_Written exercise_:
In the rows below, swap every "checkbox" for "check box" and reproduce everything else unchanged.
[START OF Material provided]
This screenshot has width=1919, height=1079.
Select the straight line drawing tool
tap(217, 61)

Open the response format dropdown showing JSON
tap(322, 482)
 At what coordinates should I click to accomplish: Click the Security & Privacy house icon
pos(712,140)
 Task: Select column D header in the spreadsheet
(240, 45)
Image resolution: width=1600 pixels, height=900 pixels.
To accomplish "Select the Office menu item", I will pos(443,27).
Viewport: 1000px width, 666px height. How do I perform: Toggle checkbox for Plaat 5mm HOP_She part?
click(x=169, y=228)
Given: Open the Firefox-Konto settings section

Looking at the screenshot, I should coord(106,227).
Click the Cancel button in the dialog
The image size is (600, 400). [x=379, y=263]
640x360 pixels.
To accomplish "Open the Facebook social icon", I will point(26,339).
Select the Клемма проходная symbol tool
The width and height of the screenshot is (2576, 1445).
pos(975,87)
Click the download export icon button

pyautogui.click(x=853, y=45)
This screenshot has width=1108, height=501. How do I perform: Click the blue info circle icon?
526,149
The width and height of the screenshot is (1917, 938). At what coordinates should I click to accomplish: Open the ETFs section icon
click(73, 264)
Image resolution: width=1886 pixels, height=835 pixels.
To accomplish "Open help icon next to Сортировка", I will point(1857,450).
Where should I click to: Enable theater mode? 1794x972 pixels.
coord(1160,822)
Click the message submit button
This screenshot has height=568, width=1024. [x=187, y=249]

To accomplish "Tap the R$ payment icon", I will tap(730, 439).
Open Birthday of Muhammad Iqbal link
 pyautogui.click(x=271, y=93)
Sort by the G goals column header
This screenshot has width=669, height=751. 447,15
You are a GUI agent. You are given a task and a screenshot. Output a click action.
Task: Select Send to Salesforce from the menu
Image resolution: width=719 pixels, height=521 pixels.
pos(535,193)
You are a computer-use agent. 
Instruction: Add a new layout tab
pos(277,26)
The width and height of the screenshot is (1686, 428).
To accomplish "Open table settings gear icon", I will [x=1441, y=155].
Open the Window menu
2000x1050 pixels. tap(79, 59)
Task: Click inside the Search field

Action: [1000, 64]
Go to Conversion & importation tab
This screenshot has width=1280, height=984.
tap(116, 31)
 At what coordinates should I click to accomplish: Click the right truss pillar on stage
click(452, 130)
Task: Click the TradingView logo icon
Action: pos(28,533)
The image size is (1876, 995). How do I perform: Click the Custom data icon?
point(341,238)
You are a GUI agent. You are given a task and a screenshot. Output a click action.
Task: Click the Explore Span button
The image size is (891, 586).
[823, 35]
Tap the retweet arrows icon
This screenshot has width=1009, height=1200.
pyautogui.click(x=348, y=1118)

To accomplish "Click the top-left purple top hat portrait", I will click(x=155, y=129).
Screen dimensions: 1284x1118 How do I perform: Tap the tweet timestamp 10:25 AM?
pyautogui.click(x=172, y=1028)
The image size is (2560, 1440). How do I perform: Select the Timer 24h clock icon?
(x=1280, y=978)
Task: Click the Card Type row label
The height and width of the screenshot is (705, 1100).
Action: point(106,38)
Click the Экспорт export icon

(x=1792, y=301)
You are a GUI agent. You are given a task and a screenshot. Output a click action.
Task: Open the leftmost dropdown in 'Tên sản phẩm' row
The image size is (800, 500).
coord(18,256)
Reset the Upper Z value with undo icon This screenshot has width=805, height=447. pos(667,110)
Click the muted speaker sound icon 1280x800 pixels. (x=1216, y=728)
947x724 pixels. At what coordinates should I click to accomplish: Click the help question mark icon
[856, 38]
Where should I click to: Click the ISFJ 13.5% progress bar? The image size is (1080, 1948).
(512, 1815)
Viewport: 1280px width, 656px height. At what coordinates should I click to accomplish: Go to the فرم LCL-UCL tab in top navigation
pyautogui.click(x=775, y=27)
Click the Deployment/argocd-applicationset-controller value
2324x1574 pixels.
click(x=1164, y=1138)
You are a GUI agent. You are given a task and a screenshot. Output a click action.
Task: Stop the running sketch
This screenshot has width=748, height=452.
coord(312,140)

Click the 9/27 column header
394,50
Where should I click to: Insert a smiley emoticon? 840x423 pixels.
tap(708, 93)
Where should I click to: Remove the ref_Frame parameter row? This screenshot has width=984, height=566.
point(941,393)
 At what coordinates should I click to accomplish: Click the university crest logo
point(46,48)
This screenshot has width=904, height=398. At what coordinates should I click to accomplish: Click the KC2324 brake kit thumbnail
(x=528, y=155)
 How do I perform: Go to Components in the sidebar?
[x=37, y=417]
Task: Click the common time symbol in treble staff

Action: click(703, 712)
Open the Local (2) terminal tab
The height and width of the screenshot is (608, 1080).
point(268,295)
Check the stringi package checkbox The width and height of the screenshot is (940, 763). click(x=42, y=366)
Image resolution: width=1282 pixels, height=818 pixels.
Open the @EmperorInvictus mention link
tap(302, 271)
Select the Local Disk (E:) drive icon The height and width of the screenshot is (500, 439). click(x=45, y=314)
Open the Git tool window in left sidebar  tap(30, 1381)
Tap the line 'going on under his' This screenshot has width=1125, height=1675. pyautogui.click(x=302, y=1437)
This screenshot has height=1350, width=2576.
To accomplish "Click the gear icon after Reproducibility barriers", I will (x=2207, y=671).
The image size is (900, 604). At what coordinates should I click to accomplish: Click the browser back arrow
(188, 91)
[END OF Material provided]
_The response_:
This screenshot has width=1919, height=1079.
Select the straight line drawing tool
tap(217, 61)

Open the response format dropdown showing JSON
tap(322, 482)
 At what coordinates should I click to accomplish: Click the Security & Privacy house icon
pos(712,140)
 Task: Select column D header in the spreadsheet
(240, 45)
Image resolution: width=1600 pixels, height=900 pixels.
To accomplish "Select the Office menu item", I will pos(443,27).
Viewport: 1000px width, 666px height. How do I perform: Toggle check box for Plaat 5mm HOP_She part?
click(x=169, y=228)
Given: Open the Firefox-Konto settings section

Looking at the screenshot, I should coord(106,227).
Click the Cancel button in the dialog
The image size is (600, 400). [x=379, y=263]
640x360 pixels.
To accomplish "Open the Facebook social icon", I will point(26,339).
Select the Клемма проходная symbol tool
The width and height of the screenshot is (2576, 1445).
pos(975,87)
Click the download export icon button

pyautogui.click(x=853, y=45)
This screenshot has width=1108, height=501. How do I perform: Click the blue info circle icon?
526,149
The width and height of the screenshot is (1917, 938). At what coordinates should I click to accomplish: Open the ETFs section icon
click(73, 264)
Image resolution: width=1886 pixels, height=835 pixels.
To accomplish "Open help icon next to Сортировка", I will point(1857,450).
Where should I click to: Enable theater mode? 1794x972 pixels.
coord(1160,822)
Click the message submit button
This screenshot has height=568, width=1024. [x=187, y=249]

To accomplish "Tap the R$ payment icon", I will tap(730, 439).
Open Birthday of Muhammad Iqbal link
 pyautogui.click(x=271, y=93)
Sort by the G goals column header
This screenshot has width=669, height=751. 447,15
You are a GUI agent. You are given a task and a screenshot. Output a click action.
Task: Select Send to Salesforce from the menu
Image resolution: width=719 pixels, height=521 pixels.
pos(535,193)
You are a computer-use agent. 
Instruction: Add a new layout tab
pos(277,26)
The width and height of the screenshot is (1686, 428).
To accomplish "Open table settings gear icon", I will [x=1441, y=155].
Open the Window menu
2000x1050 pixels. tap(79, 59)
Task: Click inside the Search field

Action: [1000, 64]
Go to Conversion & importation tab
This screenshot has width=1280, height=984.
tap(116, 31)
 At what coordinates should I click to accomplish: Click the right truss pillar on stage
click(452, 130)
Task: Click the TradingView logo icon
Action: pos(28,533)
The image size is (1876, 995). How do I perform: Click the Custom data icon?
point(341,238)
You are a GUI agent. You are given a task and a screenshot. Output a click action.
Task: Click the Explore Span button
The image size is (891, 586).
[823, 35]
Tap the retweet arrows icon
This screenshot has width=1009, height=1200.
pyautogui.click(x=348, y=1118)

To accomplish "Click the top-left purple top hat portrait", I will click(x=155, y=129).
Screen dimensions: 1284x1118 How do I perform: Tap the tweet timestamp 10:25 AM?
pyautogui.click(x=172, y=1028)
The image size is (2560, 1440). How do I perform: Select the Timer 24h clock icon?
(x=1280, y=978)
Task: Click the Card Type row label
The height and width of the screenshot is (705, 1100).
Action: point(106,38)
Click the Экспорт export icon

(x=1792, y=301)
You are a GUI agent. You are given a task and a screenshot. Output a click action.
Task: Open the leftmost dropdown in 'Tên sản phẩm' row
The image size is (800, 500).
coord(18,256)
Reset the Upper Z value with undo icon This screenshot has width=805, height=447. pos(667,110)
Click the muted speaker sound icon 1280x800 pixels. (x=1216, y=728)
947x724 pixels. At what coordinates should I click to accomplish: Click the help question mark icon
[856, 38]
Where should I click to: Click the ISFJ 13.5% progress bar? The image size is (1080, 1948).
(512, 1815)
Viewport: 1280px width, 656px height. At what coordinates should I click to accomplish: Go to the فرم LCL-UCL tab in top navigation
pyautogui.click(x=775, y=27)
Click the Deployment/argocd-applicationset-controller value
2324x1574 pixels.
click(x=1164, y=1138)
You are a GUI agent. You are given a task and a screenshot. Output a click action.
Task: Stop the running sketch
This screenshot has width=748, height=452.
coord(312,140)

Click the 9/27 column header
394,50
Where should I click to: Insert a smiley emoticon? 840x423 pixels.
tap(708, 93)
Where should I click to: Remove the ref_Frame parameter row? This screenshot has width=984, height=566.
point(941,393)
 At what coordinates should I click to accomplish: Click the university crest logo
point(46,48)
This screenshot has width=904, height=398. At what coordinates should I click to accomplish: Click the KC2324 brake kit thumbnail
(x=528, y=155)
 How do I perform: Go to Components in the sidebar?
[x=37, y=417]
Task: Click the common time symbol in treble staff

Action: click(703, 712)
Open the Local (2) terminal tab
The height and width of the screenshot is (608, 1080).
point(268,295)
Check the stringi package check box The width and height of the screenshot is (940, 763). click(x=42, y=366)
Image resolution: width=1282 pixels, height=818 pixels.
Open the @EmperorInvictus mention link
tap(302, 271)
Select the Local Disk (E:) drive icon The height and width of the screenshot is (500, 439). click(x=45, y=314)
Open the Git tool window in left sidebar  tap(30, 1381)
Tap the line 'going on under his' This screenshot has width=1125, height=1675. pyautogui.click(x=302, y=1437)
This screenshot has height=1350, width=2576.
To accomplish "Click the gear icon after Reproducibility barriers", I will (x=2207, y=671).
The image size is (900, 604). At what coordinates should I click to accomplish: Click the browser back arrow
(188, 91)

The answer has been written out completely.